M asks: I've been under significant financial stress. My family has also been hit by a couple of major health crises. I'm in the midst of some serious ambiguous grief, mourning my mother, whose dementia has taken a sudden turn for the worse over the past couple of months. And I've been trying to pick up the pieces when my dad hasn't been able to manage on his own (although I live abroad, so that comes with its own challenges).
In short, I haven't been at my best—I'm emotional, withdrawn, and quite tired. A couple of friends and family members have urged me to try antidepressants, but I’m wary of their side effects and the challenges of getting off of them, and it also seems strange to me to "treat" what seems like a fairly normal response to a challenging season of life with pharmaceuticals.
But it's true that my outlook is heavy, and I'm having a hard time pursuing my goals or looking optimistically toward the future. They think I'm standing in my own way, when an antidepresant would make a world of difference. Do you? How do you work with clients when they're trudging through dark and dense seasons of life?
I’m grateful for your question. It’s one that comes up a lot in clinical work and with friends and family of my own. It’s such an important inquiry.
First, I’m sorry to hear how stressful and just all-around hard things have been for you lately. You’ve been hit with a lot all at once. Any one of these stressors on their own would probably have been too much.
At root, I really hear you asking: how much pain is too much pain, and what is the “right” way to tackle it all?
You’re not in a foggy depression that has no known source, as you say. You know what the larger issues are. You know what you’re up against. The problems are traceable. So, isn’t taking an antidepressant a bit like taking morphine when you have a broken bone? What you really need is for someone to fix the break!
But that’s just it, really. You may very well need both. It’s a lot easier, ultimately, to fix a broken bone with some pain meds on board. Of course, the pain medication isn’t a replacement for the surgery, cast, and physical therapy, but it’s likely to be a major assist. We might see it as a miracle of modernity that some pain doesn’t need to just be endured.

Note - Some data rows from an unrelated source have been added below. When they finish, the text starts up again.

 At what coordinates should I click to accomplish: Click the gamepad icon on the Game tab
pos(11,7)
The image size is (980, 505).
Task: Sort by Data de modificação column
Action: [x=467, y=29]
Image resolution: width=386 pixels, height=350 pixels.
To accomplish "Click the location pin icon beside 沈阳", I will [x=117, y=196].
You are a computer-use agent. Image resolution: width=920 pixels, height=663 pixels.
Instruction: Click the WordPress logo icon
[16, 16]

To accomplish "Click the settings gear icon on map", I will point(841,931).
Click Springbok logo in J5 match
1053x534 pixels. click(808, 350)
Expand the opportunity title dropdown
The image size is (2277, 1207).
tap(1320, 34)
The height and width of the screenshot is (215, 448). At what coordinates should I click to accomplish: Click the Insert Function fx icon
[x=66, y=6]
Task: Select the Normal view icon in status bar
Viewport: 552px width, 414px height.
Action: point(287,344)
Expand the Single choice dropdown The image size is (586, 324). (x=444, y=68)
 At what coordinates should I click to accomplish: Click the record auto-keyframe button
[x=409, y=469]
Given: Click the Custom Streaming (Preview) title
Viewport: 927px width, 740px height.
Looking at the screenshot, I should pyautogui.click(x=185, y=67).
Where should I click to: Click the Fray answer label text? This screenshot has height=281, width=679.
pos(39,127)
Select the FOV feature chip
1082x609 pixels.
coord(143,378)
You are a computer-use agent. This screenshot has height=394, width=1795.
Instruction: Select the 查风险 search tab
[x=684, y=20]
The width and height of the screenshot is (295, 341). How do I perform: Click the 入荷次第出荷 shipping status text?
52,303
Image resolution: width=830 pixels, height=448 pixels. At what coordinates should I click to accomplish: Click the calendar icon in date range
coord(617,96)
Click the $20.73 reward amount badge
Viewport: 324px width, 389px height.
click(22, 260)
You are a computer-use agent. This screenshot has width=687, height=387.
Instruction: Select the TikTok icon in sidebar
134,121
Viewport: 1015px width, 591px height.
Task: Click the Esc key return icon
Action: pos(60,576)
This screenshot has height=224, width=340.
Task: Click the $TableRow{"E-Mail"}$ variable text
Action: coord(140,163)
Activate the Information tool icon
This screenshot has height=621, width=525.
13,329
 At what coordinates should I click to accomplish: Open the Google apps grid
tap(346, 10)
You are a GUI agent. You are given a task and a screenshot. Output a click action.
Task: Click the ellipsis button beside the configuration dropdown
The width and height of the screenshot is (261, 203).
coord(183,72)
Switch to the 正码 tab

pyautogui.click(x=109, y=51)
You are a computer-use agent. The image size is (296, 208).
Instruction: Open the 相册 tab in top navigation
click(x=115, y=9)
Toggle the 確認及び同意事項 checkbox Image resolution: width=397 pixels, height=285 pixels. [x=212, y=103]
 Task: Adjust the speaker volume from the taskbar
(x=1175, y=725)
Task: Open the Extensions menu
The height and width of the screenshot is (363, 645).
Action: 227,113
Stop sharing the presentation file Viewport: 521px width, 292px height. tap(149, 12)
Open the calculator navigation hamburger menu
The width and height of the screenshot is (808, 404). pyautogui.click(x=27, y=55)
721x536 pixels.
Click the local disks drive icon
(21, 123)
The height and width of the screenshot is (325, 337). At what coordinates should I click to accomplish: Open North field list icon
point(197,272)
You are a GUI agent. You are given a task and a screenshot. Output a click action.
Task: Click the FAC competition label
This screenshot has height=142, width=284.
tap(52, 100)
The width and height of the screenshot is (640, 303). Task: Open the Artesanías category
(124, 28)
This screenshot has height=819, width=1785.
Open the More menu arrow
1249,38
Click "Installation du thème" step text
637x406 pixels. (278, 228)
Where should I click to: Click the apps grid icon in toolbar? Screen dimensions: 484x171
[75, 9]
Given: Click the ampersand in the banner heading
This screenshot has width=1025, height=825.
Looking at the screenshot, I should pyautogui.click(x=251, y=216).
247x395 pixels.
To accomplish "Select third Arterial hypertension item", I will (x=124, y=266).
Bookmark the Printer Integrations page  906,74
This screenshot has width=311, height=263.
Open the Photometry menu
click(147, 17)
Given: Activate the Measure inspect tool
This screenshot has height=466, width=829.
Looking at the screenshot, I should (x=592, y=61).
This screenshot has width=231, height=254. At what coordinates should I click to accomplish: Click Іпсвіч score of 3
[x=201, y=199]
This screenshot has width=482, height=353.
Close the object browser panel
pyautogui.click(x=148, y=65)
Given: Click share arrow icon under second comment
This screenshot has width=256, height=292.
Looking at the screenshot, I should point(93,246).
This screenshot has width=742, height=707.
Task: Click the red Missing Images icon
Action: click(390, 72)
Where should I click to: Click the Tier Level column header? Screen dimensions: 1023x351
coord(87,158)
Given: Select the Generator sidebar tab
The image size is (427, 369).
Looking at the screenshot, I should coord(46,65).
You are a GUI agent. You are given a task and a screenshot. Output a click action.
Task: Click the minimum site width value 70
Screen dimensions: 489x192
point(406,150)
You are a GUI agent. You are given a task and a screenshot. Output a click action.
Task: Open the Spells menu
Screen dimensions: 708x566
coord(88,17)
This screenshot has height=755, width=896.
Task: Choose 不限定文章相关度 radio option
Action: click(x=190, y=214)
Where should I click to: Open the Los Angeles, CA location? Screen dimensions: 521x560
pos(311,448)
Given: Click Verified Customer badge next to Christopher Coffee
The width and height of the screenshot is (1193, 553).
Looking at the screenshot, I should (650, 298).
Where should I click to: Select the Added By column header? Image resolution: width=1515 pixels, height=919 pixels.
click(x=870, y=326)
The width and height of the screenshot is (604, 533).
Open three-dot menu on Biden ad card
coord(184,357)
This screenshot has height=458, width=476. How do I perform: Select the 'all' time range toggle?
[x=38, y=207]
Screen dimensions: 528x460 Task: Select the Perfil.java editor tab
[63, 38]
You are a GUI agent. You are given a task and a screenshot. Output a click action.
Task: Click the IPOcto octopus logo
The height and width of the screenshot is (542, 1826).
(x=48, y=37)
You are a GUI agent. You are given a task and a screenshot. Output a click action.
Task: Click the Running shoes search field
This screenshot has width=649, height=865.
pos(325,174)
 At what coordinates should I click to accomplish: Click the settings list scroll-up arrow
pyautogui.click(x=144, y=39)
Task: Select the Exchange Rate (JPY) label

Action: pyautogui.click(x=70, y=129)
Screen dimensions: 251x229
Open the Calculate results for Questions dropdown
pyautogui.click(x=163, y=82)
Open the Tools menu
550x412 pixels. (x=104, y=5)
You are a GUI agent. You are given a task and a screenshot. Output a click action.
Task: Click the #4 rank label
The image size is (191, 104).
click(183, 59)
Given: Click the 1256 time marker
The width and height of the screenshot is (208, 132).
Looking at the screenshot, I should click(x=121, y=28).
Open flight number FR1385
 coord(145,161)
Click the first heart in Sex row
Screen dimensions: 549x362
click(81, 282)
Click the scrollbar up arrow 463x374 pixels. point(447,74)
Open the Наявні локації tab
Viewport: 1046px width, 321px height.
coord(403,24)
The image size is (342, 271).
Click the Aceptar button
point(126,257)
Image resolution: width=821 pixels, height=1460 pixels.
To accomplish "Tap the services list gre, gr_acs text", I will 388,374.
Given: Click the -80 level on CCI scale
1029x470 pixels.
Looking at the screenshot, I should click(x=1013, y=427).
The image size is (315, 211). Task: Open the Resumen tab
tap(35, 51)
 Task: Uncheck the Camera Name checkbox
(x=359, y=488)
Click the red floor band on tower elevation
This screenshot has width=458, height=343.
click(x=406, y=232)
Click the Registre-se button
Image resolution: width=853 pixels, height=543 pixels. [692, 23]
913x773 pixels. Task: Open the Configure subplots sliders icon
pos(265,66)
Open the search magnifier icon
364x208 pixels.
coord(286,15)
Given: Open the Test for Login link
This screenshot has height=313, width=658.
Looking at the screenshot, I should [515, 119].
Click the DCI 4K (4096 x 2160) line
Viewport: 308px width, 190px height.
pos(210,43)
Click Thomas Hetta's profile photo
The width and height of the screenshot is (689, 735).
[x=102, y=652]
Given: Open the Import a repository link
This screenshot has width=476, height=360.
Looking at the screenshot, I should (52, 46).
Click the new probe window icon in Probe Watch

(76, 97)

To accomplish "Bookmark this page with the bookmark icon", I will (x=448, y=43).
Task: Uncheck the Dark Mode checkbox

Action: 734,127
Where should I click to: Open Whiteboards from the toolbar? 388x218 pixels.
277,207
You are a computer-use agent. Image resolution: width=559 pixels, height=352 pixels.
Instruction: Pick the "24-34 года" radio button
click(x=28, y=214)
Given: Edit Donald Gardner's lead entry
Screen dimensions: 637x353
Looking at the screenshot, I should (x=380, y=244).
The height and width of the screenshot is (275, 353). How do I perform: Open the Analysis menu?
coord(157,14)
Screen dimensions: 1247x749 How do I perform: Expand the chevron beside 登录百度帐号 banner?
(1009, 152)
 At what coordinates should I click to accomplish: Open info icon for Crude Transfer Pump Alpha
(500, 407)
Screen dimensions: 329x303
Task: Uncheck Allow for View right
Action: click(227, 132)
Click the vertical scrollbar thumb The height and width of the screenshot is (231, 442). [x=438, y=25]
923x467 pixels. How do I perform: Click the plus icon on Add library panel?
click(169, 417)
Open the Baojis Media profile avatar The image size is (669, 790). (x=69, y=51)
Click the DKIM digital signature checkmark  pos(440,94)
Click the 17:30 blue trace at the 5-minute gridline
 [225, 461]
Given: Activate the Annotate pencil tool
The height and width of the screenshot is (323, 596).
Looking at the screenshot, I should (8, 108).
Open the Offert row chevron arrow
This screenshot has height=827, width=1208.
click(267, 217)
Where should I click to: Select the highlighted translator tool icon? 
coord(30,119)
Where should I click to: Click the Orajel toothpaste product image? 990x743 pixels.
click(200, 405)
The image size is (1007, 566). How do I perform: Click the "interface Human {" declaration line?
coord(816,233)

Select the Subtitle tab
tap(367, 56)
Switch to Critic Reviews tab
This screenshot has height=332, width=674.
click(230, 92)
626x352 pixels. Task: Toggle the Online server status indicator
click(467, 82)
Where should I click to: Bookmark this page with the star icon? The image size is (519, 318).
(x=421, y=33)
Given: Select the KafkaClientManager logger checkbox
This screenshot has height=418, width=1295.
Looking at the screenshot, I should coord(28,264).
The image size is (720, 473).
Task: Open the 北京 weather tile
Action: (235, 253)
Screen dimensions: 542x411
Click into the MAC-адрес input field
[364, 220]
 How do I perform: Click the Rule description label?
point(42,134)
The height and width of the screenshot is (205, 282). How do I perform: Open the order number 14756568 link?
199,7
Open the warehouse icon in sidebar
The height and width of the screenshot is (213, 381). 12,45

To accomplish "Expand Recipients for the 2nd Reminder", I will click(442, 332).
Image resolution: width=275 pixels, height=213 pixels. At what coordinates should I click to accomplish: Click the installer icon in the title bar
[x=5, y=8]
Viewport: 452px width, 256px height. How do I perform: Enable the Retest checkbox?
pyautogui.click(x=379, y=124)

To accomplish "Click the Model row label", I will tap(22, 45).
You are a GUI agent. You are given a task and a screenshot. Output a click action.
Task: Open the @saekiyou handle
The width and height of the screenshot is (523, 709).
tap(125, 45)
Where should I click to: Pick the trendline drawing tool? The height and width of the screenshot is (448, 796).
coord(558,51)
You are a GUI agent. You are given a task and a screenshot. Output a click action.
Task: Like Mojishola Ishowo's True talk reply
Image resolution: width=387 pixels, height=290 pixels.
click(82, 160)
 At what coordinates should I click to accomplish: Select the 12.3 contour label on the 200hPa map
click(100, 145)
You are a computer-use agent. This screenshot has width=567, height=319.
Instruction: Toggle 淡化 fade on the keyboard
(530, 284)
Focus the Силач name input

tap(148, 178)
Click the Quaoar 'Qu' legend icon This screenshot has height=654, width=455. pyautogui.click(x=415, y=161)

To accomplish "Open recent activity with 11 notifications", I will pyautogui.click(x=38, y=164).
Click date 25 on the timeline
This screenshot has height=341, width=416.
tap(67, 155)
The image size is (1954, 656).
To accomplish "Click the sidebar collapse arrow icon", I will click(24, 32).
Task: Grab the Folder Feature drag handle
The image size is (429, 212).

Before becoming a psychotherapist, I was very skeptical about the pharmaceutical industry and the trend to always “medicate away the pain.”
Emotional and psychological suffering can very often be addressed through deep inquiry, work with dreams, deepened relationships with others, the treatment of past traumas and pain, exercise, changes to nutrition, and efforts to listen to what one’s body and soul might be begging for. I try to employ all of these tools when working with clients—and in my own life.
But I’ve also learned a great deal through my clinical work that it doesn’t always need to be an either/or issue with medication.
It probably took me too long to refer some earlier clients to a medication provider. I’ve learned over the years that, in some cases, antidepressants and other psychiatric medications can be the thing that changes a client’s life. I’ve learned how, for some clients, the right medication(s) can be a partner in the therapeutic work and not an alternative approach.
(To be clear, I am still quite skeptical of the pharmaceutical industry. There’s a great deal about the industry — its practices, and its products — for all of us to question. But we needn’t throw the baby out with the bathwater, as the strange saying goes.)
I know you have a tremendous amount to tackle in your life right now. An antidepressant is not going to make your mother’s dementia go away. It’s not going to ease your financial burdens. It’s also not going to transform the larger systems within our modern societies that make elder care, financial survival, and everything else an almost singular burden with life-or-death consequences. But, in the toolbox of what we currently have available for managing psychological suffering, medication might be a helpful tool for you to add to the mix. It might just provide you with more energy and clarity, in the way that turning on a light in a dark room can help with orientation.
Of course, not all antidepressants are the same. Some have a lot of side effects and some have very few. Some are quite hard to get off of and others far less so. To complicate things, none work the same for everyone. I am not a prescriber myself and don’t want to venture into specifics with you here, but I do encourage you to find a prescriber whom you trust. If it’s complicated trying to find someone, trust a friend or family member to take the lead on this and don’t hesitate to ask people in your circle what medications they may have loved or hated in the past.
I hope that life eases up for you soon, whatever you choose to do. No matter what, please remember that pain in itself is not virtuous. We grow and transform through a lot of pain. Often, pain tells us what needs to be adjusted for the future and where or why we hurt. But some pain is just pain. If you have access to the tools, it’s okay to make it go away.